Sans parler du fait que s’il y a une dissolution, il n’est pas impossible que de nouvelles élections aboutissent à la même tripartition à l’Assemblée que celle que l’on connaît à l’heure actuelle.
Dans le cas où le blocage se prolongerait, Emmanuel Macron pourrait-il avoir recours à l’article 16 de la Constitution, qui lui confère les pleins pouvoirs, afin de faire adopter un budget ?
Si on lit bien l’article 16, les conditions pourraient être juridiquement remplies. Le président pourrait l’invoquer pour faire adopter le budget lui-même et immédiatement après mettre un terme à la période des pleins pouvoirs. En effet, le fonctionnement régulier des pouvoirs publics serait interrompu en cas de shutdown, et les engagements internationaux de la France seraient en danger.

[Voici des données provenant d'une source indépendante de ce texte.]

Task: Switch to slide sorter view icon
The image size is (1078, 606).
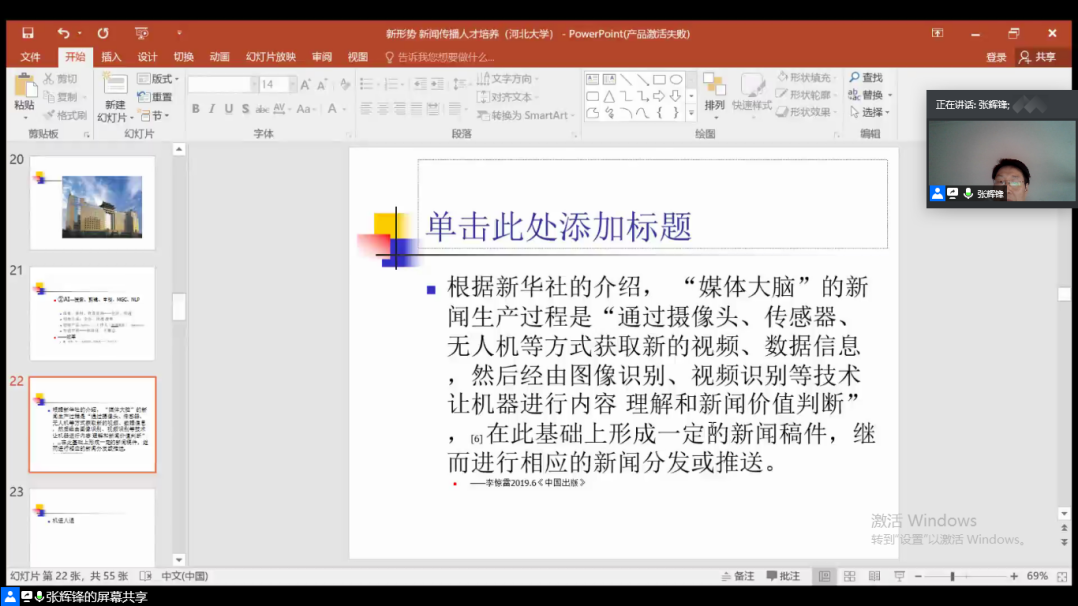Action: pos(849,576)
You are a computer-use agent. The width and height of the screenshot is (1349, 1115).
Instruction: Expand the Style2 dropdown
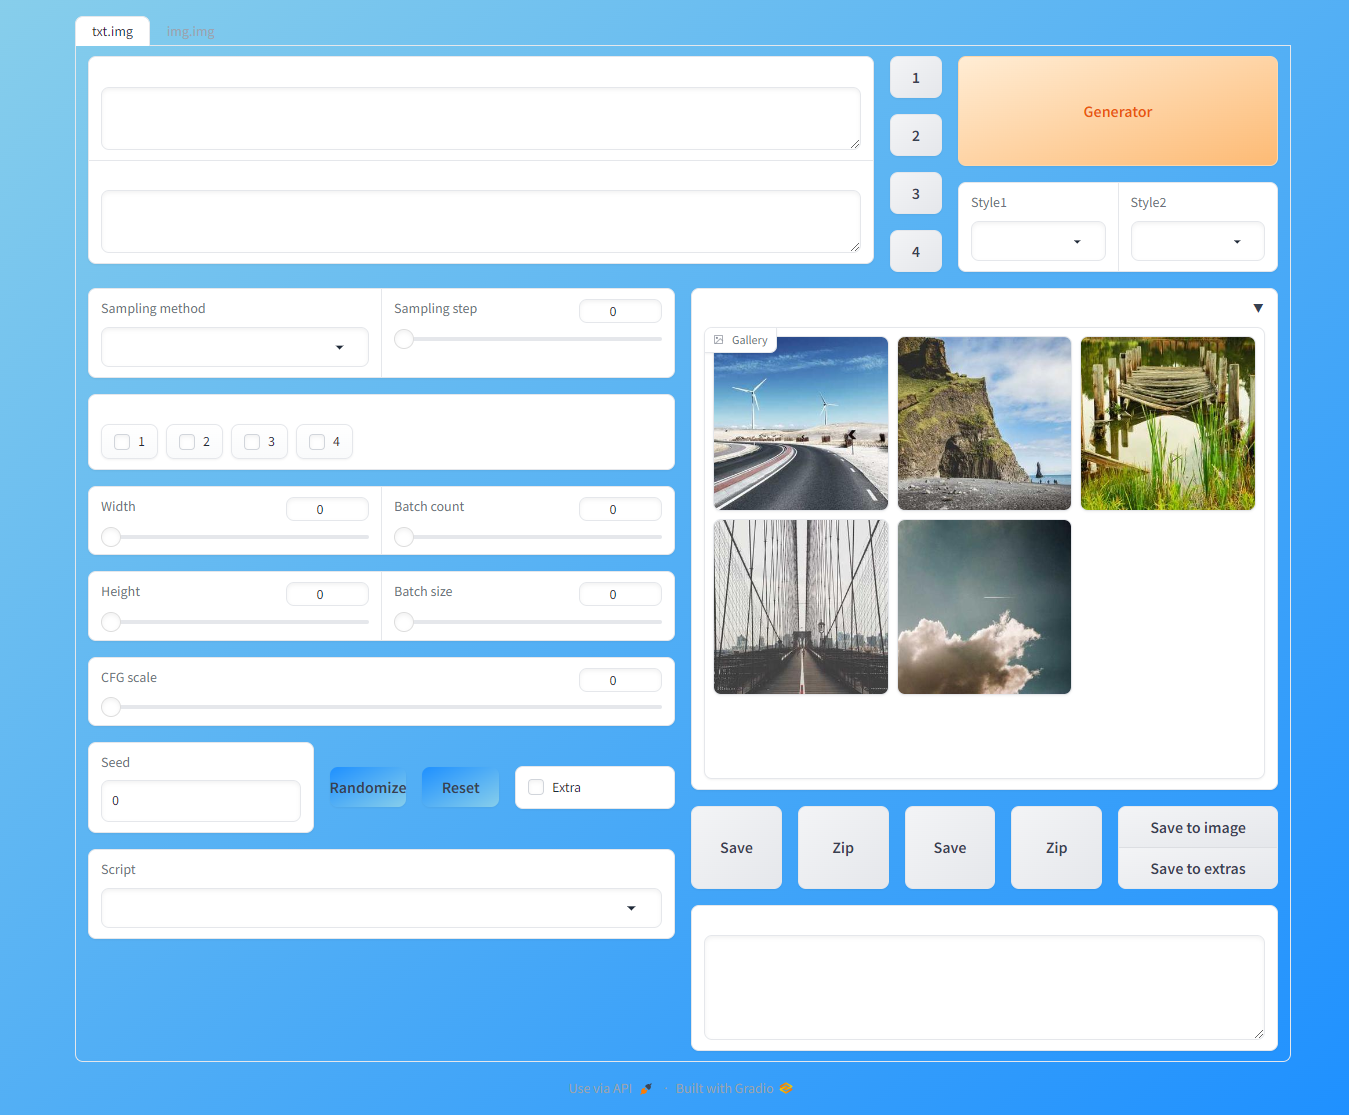coord(1197,241)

Cela suffirait sans qu’il soit nécessaire de justifier d’une atteinte à l’intégrité du territoire, qui est une condition alternative. Politiquement, ce serait toutefois une très mauvaise idée de mon point de vue, et pas seulement en raison de l’impopularité du président.

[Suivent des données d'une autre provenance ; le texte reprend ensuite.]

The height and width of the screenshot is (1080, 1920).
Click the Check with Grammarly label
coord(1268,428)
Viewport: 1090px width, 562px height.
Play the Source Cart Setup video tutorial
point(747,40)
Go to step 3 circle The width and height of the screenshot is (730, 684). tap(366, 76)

Si Emmanuel Macron démissionnait début 2025, pourrait-on organiser de nouvelles élections législatives avant le délai d’un an prévu entre deux dissolutions ?
Il n’existe aucun précédent en la matière. Si on lit strictement l’article 12 de la Constitution, aucune dissolution ne peut intervenir dans un délai d’un an après une dissolution, donc cela pourrait ne pas être possible. On pourrait, toutefois, considérer qu’un nouveau président ne serait pas tenu par ce délai parce que la première dissolution avait été décidée par son prédécesseur et pas par lui.
C’est le même raisonnement qui est avancé pour justifier, par exemple, qu’un nouveau Premier ministre peut avoir recours au 49.3 pour forcer l’adoption d’une loi ordinaire alors que son prédécesseur y avait déjà eu recours au cours de la même session (le chef du gouvernement ne peut y avoir recours qu’une fois par session parlementaire, hors textes budgétaires).
Surtout, il paraîtrait illogique de ne pas lui permettre d’essayer d’obtenir une majorité favorable lors d’élections législatives, puisque ce serait la condition de la mise en œuvre de son programme politique.